Much of the lymph is moved through muscle movement that squeezes and shakes the lymph vessels and pushes fluid through with one way valves. The lymph empties into the venous blood system behind the collar bones to send waste and fat to be processed in the liver.
The lymph also has its own subtle pump through smooth muscles of its own.
This pump can be assisted through massaging the lymph nodes. This often has to be done separately and exercise alone cannot do it.
The lymph is often the weakest link in circulation or even the entire body.
The lymph moves most of the body’s water including the fluid around cells.
Lymph volume is also larger than blood volume.
Lymph vessels remove metabolic waste, toxins and pathogens to be destroyed at the lymph nodes.
The lymph is part of the detox system for the other organs of detoxification like the liver.

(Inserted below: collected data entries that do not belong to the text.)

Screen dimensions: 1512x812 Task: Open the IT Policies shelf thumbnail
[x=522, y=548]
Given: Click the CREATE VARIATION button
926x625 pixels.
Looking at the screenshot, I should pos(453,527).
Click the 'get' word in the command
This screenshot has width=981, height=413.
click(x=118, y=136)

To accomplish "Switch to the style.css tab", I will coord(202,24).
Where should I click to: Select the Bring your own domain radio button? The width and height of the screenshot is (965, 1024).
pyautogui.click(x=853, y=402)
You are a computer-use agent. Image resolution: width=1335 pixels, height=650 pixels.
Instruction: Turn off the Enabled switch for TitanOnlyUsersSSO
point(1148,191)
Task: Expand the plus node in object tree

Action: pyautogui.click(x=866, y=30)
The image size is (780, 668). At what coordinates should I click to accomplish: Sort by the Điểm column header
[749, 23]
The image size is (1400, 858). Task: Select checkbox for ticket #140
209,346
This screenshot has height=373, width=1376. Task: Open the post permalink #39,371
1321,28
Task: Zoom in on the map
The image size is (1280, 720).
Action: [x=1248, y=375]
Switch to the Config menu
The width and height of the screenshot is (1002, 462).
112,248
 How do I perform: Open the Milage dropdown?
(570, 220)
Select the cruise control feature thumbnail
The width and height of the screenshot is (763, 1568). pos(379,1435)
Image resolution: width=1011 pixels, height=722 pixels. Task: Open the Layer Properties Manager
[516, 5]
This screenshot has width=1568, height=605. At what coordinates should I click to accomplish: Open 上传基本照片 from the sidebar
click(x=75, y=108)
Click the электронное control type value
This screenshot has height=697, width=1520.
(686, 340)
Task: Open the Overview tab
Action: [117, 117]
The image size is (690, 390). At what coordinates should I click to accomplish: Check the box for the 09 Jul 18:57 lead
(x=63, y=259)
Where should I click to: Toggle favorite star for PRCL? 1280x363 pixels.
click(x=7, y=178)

The lymph also takes in fat from the intestines as fat has its own unique digestion process and has to be made water soluble in part of the intestinal lining called lacteals.
High blood pressure can be partly an attempt to push through stagnation of extracellular fluid and lymph because these system are part of one hydraulic-like flow.
The third part of the circulatory system is the cerebrospinal fluid--CFS--inside the spine and brain that flows as a whole from hips to head. The CFS exchanges with blood and lymph in the brain and spine.
These basic facts might help explain why circulation methods are so relaxing: to stop the brain’s perception that parts of the body are suffocating. Stress can produce stress hormones like cortisol or adrenalin that are part of the fight or flight response that can be seen as a call to move, to get up and do something to move the muscles to move the lymph.
Regulation and Sleep
What you ate must circulate and regulate.
Nutrients must circulate to the brain to make you sleep.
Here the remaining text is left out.